• ACTIONS REQUISES
1) Recopiez, dans l'extrait sur l'arbitrage en mer Orientale, tout le passage qui va de «Les revendications de» jusqu'à «cette zone maritime.».
2) Relevez toutes les dates et périodes mentionnées dans l'extrait sur l'arbitrage en mer Orientale.
3) Poursuivez l'extrait sur l'arbitrage en mer Orientale à partir de sa dernière phrase.

• EXTRAIT FOURNI

= = = = =

Les revendications de la Chine des «droits historiques» pour les zones maritimes situées à l’intérieur de la «ligne en neuf traits» sont contraires à la Convention des Nations unies sur le droit de la mer (CNUDM) de 1982. La Chine n’a aucune preuve historique sur ces zones maritimes en Mer Orientale et n’a pas de bases juridiques pour prétendre à des «droits historiques» sur les ressources naturelles dans la soi-disant «ligne des neuf traits». Telle est la conclusion de la Cour permanent d’arbitrage (CPA) dans un verdict rendu public le 12 juillet depuis son siège à La Haye, aux Pays-Bas. Il s’agit de la première décision judiciaire internationale sur les différends territoriaux existants dans cette zone maritime.

Des dommages graves à l’environnement marin

«Le tribunal juge qu’il n’y a aucun fondement juridique pour que la Chine revendique des droits historiques sur des ressources dans les zones maritimes à l’intérieur de la +ligne en neuf traits+, une délimitation en +neuf pointillés+ apparue sur des cartes chinoises datant des années 1940», a expliqué la CPA dans un communiqué.

Dans sa décision de 479 pages donnant raison aux Philippines qui avaient saisi formellement la justice internationale le 22 janvier 2013, le Tribunal arbitral a conclu, en outre, que la Chine a infligé des dommages irréversibles aux récifs coralliens de l’archipel de Truong Sa (Spratly), détruit de façon permanente des preuves sur l’état naturel des éléments en question, et qu’elle a violé les obligations qui lui incombent de s’abstenir d’aggraver ou d’étendre les différends entre les parties au cours du processus de règlement.

= = = = =

[Enregistrements de texte et de pointage d'éléments]
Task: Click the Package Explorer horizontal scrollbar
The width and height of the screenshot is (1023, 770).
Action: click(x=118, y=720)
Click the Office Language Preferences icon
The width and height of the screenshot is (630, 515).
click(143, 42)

= = = = =

• RÉSULTATS PAR TÂCHE
1)
Les revendications de la Chine des «droits historiques» pour les zones maritimes situées à l’intérieur de la «ligne en neuf traits» sont contraires à la Convention des Nations unies sur le droit de la mer (CNUDM) de 1982. La Chine n’a aucune preuve historique sur ces zones maritimes en Mer Orientale et n’a pas de bases juridiques pour prétendre à des «droits historiques» sur les ressources naturelles dans la soi-disant «ligne des neuf traits». Telle est la conclusion de la Cour permanent d’arbitrage (CPA) dans un verdict rendu public le 12 juillet depuis son siège à La Haye, aux Pays-Bas. Il s’agit de la première décision judiciaire internationale sur les différends territoriaux existants dans cette zone maritime.

2)
- 1982
- le 12 juillet
- les années 1940
- le 22 janvier 2013

3)
La CPA considère également que la Chine cause des risques à long terme à l’écosystème corallien de l’archipel de Truong Sa. Les activités récentes de poldérisation à grande échelle et de construction d’îles artificielles menées par la Chine sur sept éléments de l’archipel de Truong Sa ont causé des dommages graves à l’environnement des récifs coralliens. La Chine a manqué à ses obligations de préserver et protéger l’environnement marin abritant des écosystèmes délicats, ces derniers étant des lieux d’habitats pour des espèces en déclin, menacées ou en voie d’extinction.

La décision de la CPA a affirmé qu’aucune île relevant de l’archipel de Truong Sa ne pouvait justifier l’existence de zones économiques exclusives au profit de Pékin. Ce pays n’a aucune base historique sur cette zone maritime ni de base légale établissant ses déclarations de «droits historiques» sur les ressources dans les zones situées à l’intérieur de la «ligne en neuf traits», a affirmé le verdict.

La Chine n’a donc pas de droit sur la zone économique exclusive située dans un espace de 200 milles marins de Bai Vành Khan (Mischief Bank) ou de Bai Co May (Thomas Bank). La CPA a également affirmé que l’élément découvert à marée basse à Ba Binh (ou île de Itu Aba) relevant de l’archipel de Truong Sa est un rocher. C’est pourquoi Ba Binh ne constitue pas une zone économique exclusive ou de plateau continental.

La CPA a également souligné que la Chine avait porté atteinte aux droits traditionnels de pêche des Philippines dans le récif de Scarborough. Selon cette instance, les actes de la Chine aggravent les différends avec les Philippines qui font actuellement des efforts pour les régler.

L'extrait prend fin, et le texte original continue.